Why is the performance of GRU+PPO poor?

Question

Why is the performance of GRU+PPO poor?

Closed this issue 3 years ago · 4 comments

The performance of your project is shocking. I want to know why CNN+PPO can be so excellent.
Thank you!!!!!!

Answer 1 · 2020-11-01T18:11:12.000Z

hi @hijkzzz the most weird part that tensorflow performs much better on MMM2 with conv1d than pytorch.
If you take a look at DM/sc2_runs you can see that tenosrflow:
'python runner.py --train --file rl_games/configs/smac/MMM2.yaml --tf' trains in a few millions of runs but
'python runner.py --train --file rl_games/configs/smac/MMM2_torch.yaml' trains much slover. But I even reproduced truncated normal initializer and still have the same issues.

But I've found that simple MLP is enough to solve most of the envs.
You can find configs in 'rl_games/configs/smac/runs'.
I'll merge DM/sc2_runs in afew days. If you got any issues in current branch they gonna be fixed here.

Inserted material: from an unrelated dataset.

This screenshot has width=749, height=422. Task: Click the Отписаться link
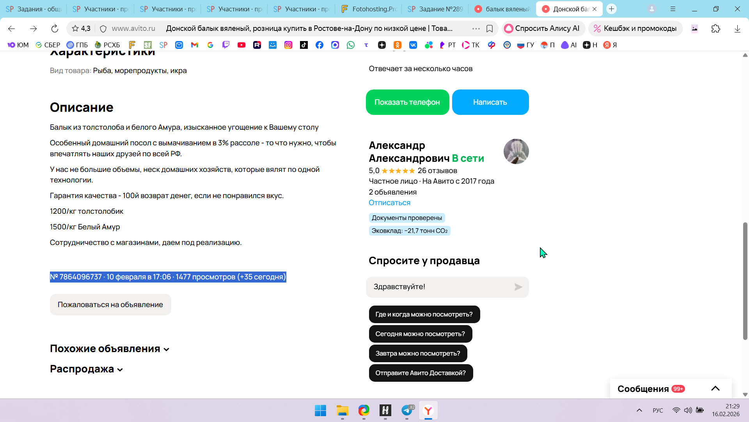click(x=389, y=203)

Answer 2 · 2020-11-02T05:33:24.000Z

hi @hijkzzz the most weird part that tensorflow performs much better on MMM2 with conv1d than pytorch.
If you take a look at DM/sc2_runs you can see that tenosrflow:
'python runner.py --train --file rl_games/configs/smac/MMM2.yaml --tf' trains in a few millions of runs but
'python runner.py --train --file rl_games/configs/smac/MMM2_torch.yaml' trains much slover. But I even reproduced truncated normal initializer and still have the same issues.

But I've found that simple MLP is enough to solve most of the envs.
You can find configs in 'rl_games/configs/smac/runs'.
I'll merge DM/sc2_runs in afew days. If you got any issues in current branch they gonna be fixed here.

Thank you, I test RNN+PPO in SMAC, but get poor performance, so I am particularly curious about which tricks make MLP or CNN+ppo work.

Answer 3 · 2020-11-21T23:41:49.000Z

@hijkzzz I've found a few bugs some time ago and fixed them. Going to rerun sum rnn experiments.

Answer 4 · 2021-01-23T18:45:13.000Z

@hijkzzz I've found a few more bugs in the RNN implementation, now it works much better.